LJ Racing was a stock car racing team that competed in the NASCAR Winston Cup Series between 1997 and 2000. Owned by Joe Falk, the team posted a best finish of fifth with driver Todd Bodine, and a best Winston West Series finish of second with Mike Wallace driving. LJ Racing has since been revived as Circle Sport Racing.

Winston Cup Series

Car No. 91 history

Virginia businessman Joe Falk entered NASCAR team ownership in the Winston Cup Series in 1997, fielding the No. 91 Chevrolet in a partnership with Ron Neal under the LJ Racing banner. When the team began, Mike Wallace was the driver and Spam was the sponsor. Neal had been running the team as the No. 81 in the Busch Series as ProTech Motorsports.
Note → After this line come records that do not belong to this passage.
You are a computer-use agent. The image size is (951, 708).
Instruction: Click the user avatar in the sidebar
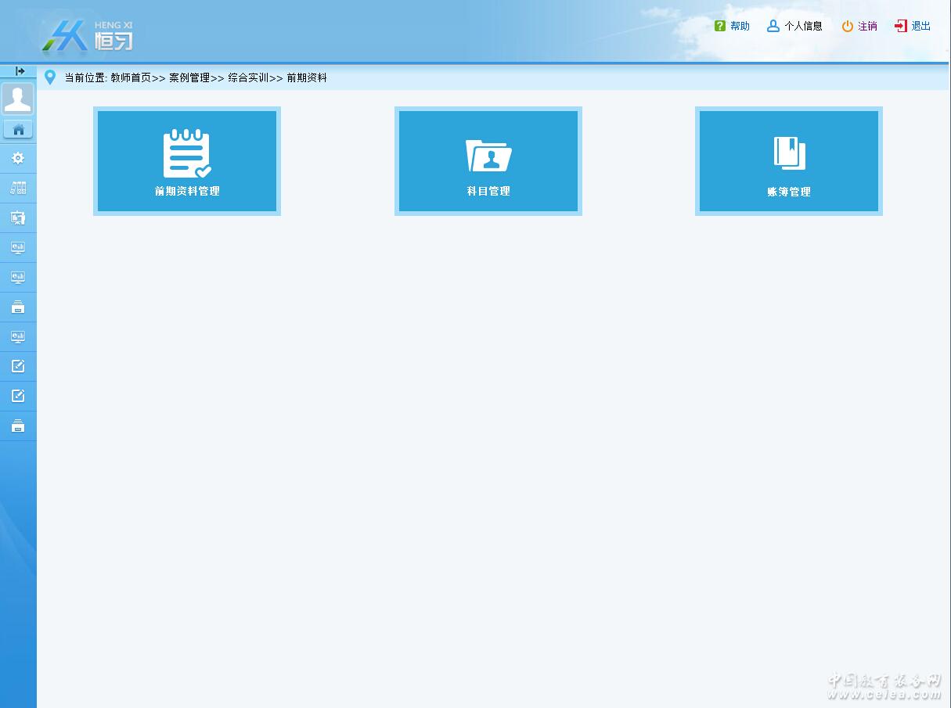[18, 99]
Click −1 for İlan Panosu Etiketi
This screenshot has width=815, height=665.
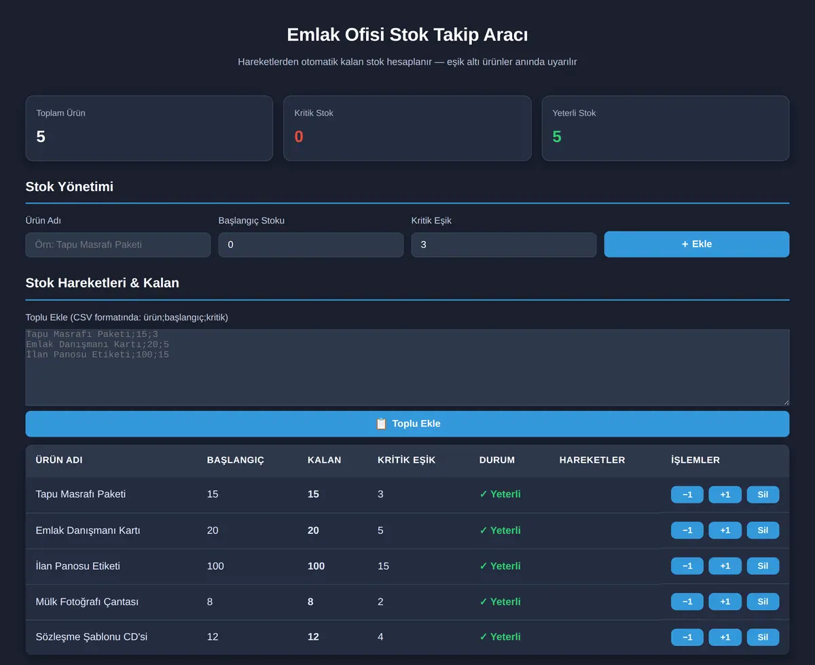tap(687, 566)
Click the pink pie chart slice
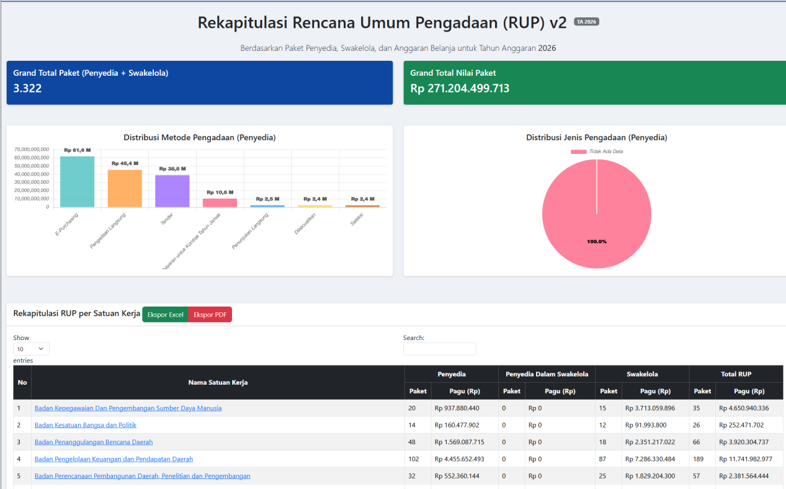Image resolution: width=786 pixels, height=489 pixels. (597, 214)
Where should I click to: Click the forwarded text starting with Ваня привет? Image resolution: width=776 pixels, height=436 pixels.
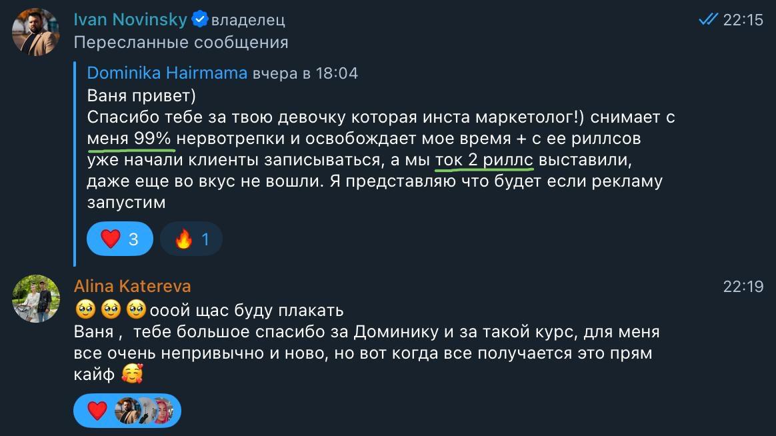[x=141, y=95]
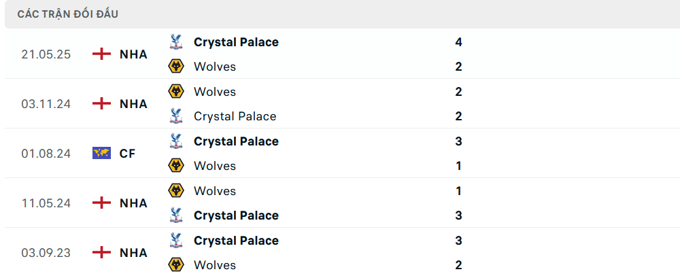This screenshot has width=680, height=276.
Task: Open Crystal Palace link in 11.05.24 match
Action: [236, 215]
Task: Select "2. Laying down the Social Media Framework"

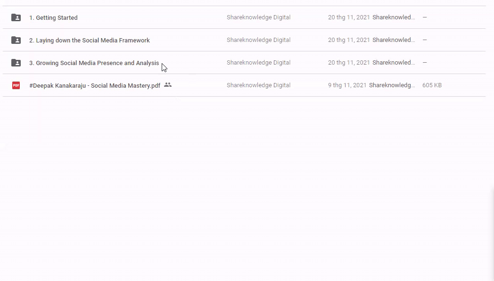Action: click(90, 40)
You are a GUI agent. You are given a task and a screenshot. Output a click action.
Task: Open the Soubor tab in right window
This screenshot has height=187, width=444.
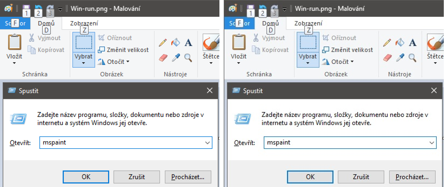tap(237, 23)
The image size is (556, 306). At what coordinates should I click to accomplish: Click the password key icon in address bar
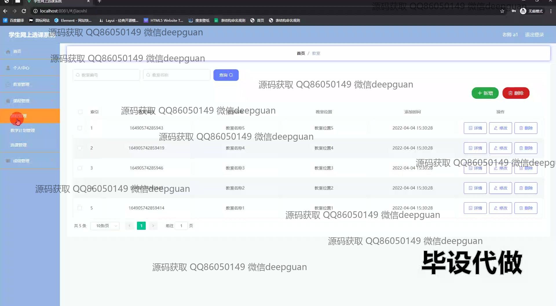[513, 11]
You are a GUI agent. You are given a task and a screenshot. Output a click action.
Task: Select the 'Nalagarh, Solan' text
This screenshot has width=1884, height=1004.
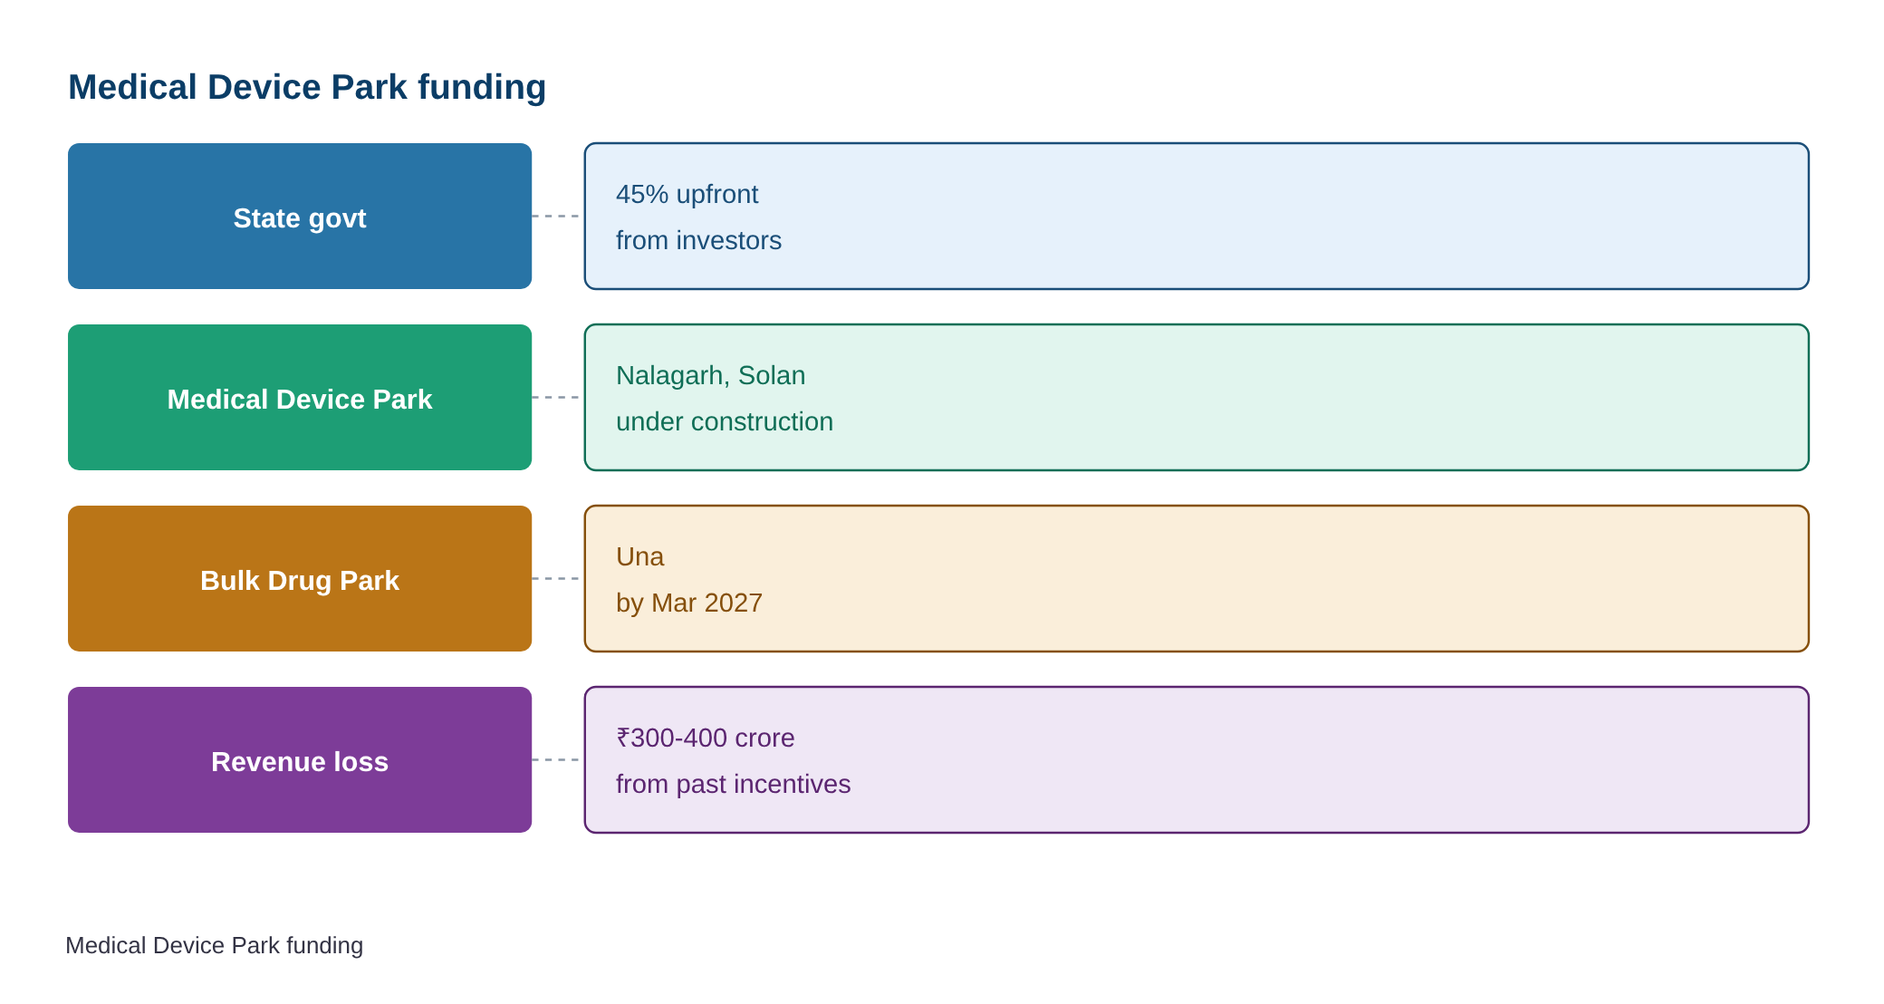pos(710,375)
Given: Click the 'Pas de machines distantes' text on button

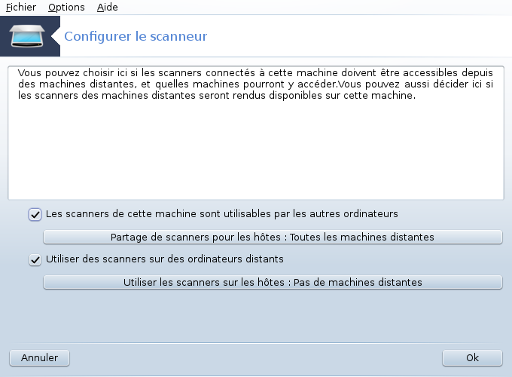Looking at the screenshot, I should pyautogui.click(x=358, y=282).
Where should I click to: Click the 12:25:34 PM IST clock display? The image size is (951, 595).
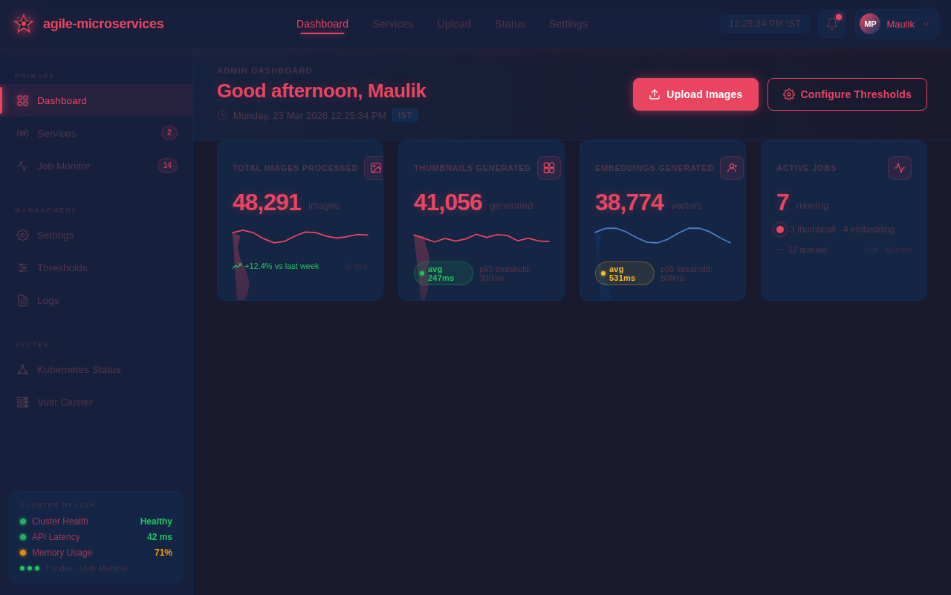tap(765, 23)
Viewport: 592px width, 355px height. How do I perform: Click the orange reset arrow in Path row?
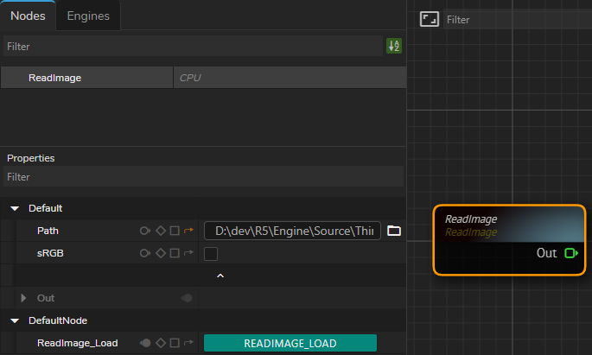coord(188,231)
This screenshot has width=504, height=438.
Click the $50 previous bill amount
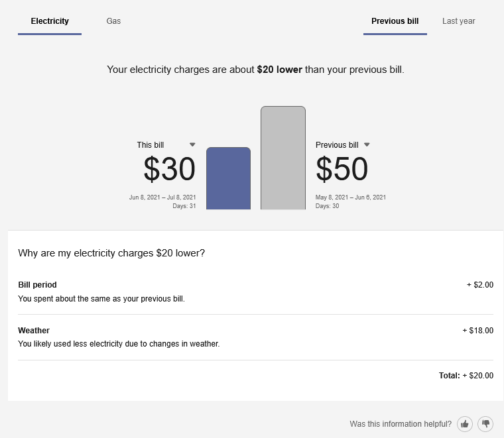(x=342, y=170)
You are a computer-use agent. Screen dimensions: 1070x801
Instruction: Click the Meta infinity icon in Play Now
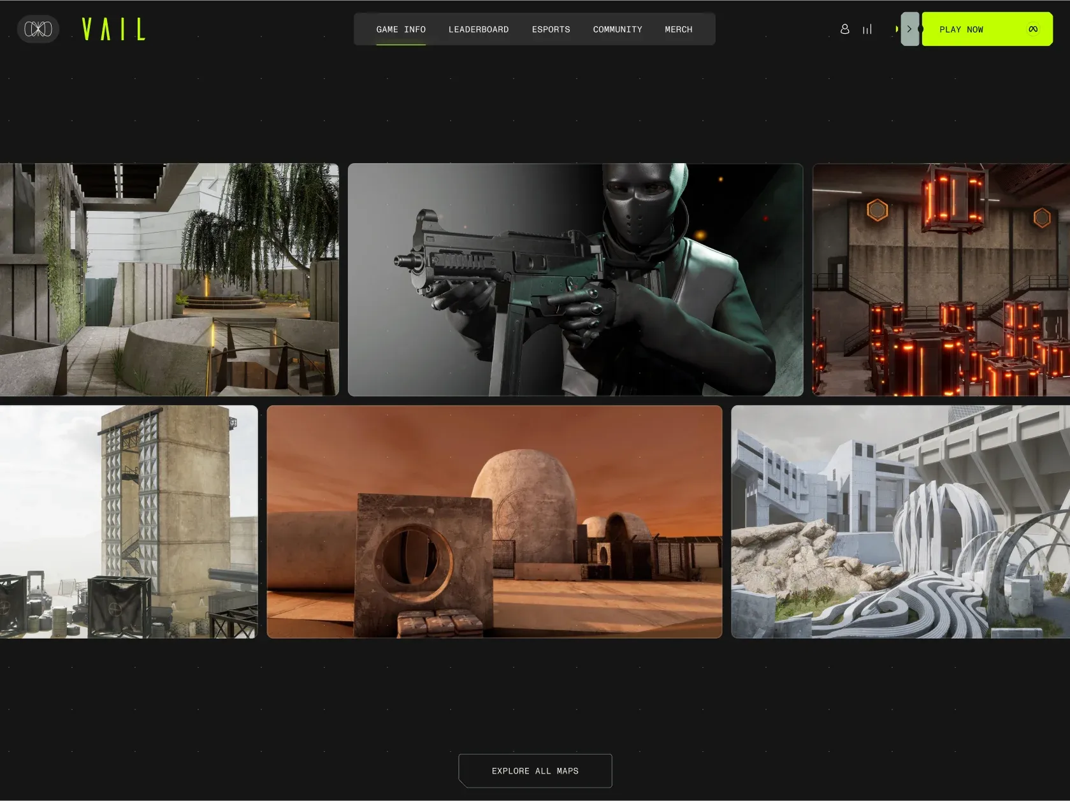click(x=1032, y=29)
That year, Wallace posted the team's best finish in any series, in the only Winston West Series race they ever entered, the 1997 Auto Club 200 at California Speedway. Having failed to qualify for the weekend's Winston Cup Series event, they posted a late entry to the West Series race, and Mike Wallace drove from the back of the field to finish second.

In the Winston Cup Series, the team struggled to make races, and Wallace was released midway through the season. Spam left the team shortly thereafter, and several other drivers drove the car later in the year, with little success. Towards the end of the year, Kevin Lepage joined the team. Lepage would drive the No. 91 through the first half of 1998 before leaving to join Roush Racing. He was replaced by Morgan Shepherd, and then Todd Bodine, who would score the team's best finish in the Cup Series, fifth, in the final race of the 1998 season, at Atlanta Motor Speedway.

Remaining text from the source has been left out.